**Task inputs**
=-=-=

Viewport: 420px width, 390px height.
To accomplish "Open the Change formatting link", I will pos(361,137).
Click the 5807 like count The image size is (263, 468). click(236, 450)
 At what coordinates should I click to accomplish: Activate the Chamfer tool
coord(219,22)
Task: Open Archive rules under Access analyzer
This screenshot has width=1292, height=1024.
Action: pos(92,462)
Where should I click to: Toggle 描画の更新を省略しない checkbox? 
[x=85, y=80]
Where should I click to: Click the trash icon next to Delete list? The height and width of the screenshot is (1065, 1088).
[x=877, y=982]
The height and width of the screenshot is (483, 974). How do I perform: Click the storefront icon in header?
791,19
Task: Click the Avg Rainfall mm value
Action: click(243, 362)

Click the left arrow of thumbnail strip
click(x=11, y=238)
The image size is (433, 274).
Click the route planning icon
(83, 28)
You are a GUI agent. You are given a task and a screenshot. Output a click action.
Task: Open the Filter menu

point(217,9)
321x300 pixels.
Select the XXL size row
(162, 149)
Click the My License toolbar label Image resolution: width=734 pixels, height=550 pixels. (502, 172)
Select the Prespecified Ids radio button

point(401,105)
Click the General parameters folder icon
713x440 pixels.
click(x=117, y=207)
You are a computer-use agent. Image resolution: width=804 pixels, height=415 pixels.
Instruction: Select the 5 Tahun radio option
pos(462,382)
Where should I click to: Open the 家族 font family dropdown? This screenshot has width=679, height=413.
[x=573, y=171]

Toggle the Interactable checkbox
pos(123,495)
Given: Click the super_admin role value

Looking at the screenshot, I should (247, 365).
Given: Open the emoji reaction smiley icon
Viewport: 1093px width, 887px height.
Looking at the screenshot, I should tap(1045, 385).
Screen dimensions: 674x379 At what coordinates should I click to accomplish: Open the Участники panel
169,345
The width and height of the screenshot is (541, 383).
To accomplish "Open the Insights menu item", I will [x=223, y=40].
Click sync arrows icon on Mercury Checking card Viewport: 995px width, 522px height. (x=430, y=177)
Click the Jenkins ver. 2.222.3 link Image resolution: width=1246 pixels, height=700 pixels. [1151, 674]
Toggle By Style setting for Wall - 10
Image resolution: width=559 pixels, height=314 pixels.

=-=-=

**Instructions to follow**
Beginning with the line that has "Click the Jenkins", set down every line of the entries above through the final one, unchanged.

**Solution to the problem**
Click the Jenkins ver. 2.222.3 link Image resolution: width=1246 pixels, height=700 pixels. [1151, 674]
Toggle By Style setting for Wall - 10
Image resolution: width=559 pixels, height=314 pixels.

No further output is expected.